Given entries:
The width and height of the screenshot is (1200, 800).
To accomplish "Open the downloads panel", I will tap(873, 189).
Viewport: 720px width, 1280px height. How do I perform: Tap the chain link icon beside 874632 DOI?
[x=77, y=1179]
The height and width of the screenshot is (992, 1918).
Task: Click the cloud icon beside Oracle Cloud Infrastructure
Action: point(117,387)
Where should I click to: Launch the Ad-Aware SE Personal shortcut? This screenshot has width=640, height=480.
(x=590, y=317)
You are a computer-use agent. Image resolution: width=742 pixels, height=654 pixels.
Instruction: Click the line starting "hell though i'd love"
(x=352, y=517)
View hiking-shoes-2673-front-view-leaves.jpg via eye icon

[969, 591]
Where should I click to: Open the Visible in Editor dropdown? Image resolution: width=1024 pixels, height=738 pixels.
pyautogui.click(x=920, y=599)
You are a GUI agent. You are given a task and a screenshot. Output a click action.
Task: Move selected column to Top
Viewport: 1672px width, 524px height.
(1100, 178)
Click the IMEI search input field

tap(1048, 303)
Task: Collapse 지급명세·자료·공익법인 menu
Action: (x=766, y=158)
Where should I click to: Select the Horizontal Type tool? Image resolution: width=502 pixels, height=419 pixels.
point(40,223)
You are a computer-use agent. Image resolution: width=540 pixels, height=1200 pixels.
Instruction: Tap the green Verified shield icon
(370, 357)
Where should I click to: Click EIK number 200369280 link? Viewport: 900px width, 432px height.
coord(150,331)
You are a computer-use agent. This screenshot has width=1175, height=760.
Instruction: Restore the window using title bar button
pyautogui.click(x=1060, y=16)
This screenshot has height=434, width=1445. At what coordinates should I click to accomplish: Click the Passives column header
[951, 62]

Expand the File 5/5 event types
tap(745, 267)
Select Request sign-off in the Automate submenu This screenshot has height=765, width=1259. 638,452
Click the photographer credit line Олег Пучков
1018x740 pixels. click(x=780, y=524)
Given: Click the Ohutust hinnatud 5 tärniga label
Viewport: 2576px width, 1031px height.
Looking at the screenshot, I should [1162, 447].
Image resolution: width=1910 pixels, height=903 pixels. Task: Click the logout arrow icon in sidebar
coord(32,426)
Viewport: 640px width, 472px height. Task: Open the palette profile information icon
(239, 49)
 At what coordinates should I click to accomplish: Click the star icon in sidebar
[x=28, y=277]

Problem details: Please write out the whole listing once more, exactly.

Reply to the task:
The width and height of the screenshot is (1200, 800).
To accomplish "Open the downloads panel", I will tap(873, 189).
Viewport: 720px width, 1280px height. How do I perform: Tap the chain link icon beside 874632 DOI?
[x=77, y=1179]
The height and width of the screenshot is (992, 1918).
Task: Click the cloud icon beside Oracle Cloud Infrastructure
Action: point(117,387)
Where should I click to: Launch the Ad-Aware SE Personal shortcut? This screenshot has width=640, height=480.
(x=590, y=317)
You are a computer-use agent. Image resolution: width=742 pixels, height=654 pixels.
Instruction: Click the line starting "hell though i'd love"
(x=352, y=517)
View hiking-shoes-2673-front-view-leaves.jpg via eye icon

[969, 591]
Where should I click to: Open the Visible in Editor dropdown? Image resolution: width=1024 pixels, height=738 pixels.
pyautogui.click(x=920, y=599)
You are a GUI agent. You are given a task and a screenshot. Output a click action.
Task: Move selected column to Top
Viewport: 1672px width, 524px height.
(1100, 178)
Click the IMEI search input field

tap(1048, 303)
Task: Collapse 지급명세·자료·공익법인 menu
Action: (x=766, y=158)
Where should I click to: Select the Horizontal Type tool? Image resolution: width=502 pixels, height=419 pixels.
point(40,223)
You are a computer-use agent. Image resolution: width=540 pixels, height=1200 pixels.
Instruction: Tap the green Verified shield icon
(370, 357)
Where should I click to: Click EIK number 200369280 link? Viewport: 900px width, 432px height.
coord(150,331)
You are a computer-use agent. This screenshot has width=1175, height=760.
Instruction: Restore the window using title bar button
pyautogui.click(x=1060, y=16)
This screenshot has height=434, width=1445. At what coordinates should I click to accomplish: Click the Passives column header
[951, 62]

Expand the File 5/5 event types
tap(745, 267)
Select Request sign-off in the Automate submenu This screenshot has height=765, width=1259. 638,452
Click the photographer credit line Олег Пучков
1018x740 pixels. click(x=780, y=524)
Given: Click the Ohutust hinnatud 5 tärniga label
Viewport: 2576px width, 1031px height.
Looking at the screenshot, I should [1162, 447].
Image resolution: width=1910 pixels, height=903 pixels. Task: Click the logout arrow icon in sidebar
coord(32,426)
Viewport: 640px width, 472px height. Task: Open the palette profile information icon
(239, 49)
 At what coordinates should I click to accomplish: Click the star icon in sidebar
[x=28, y=277]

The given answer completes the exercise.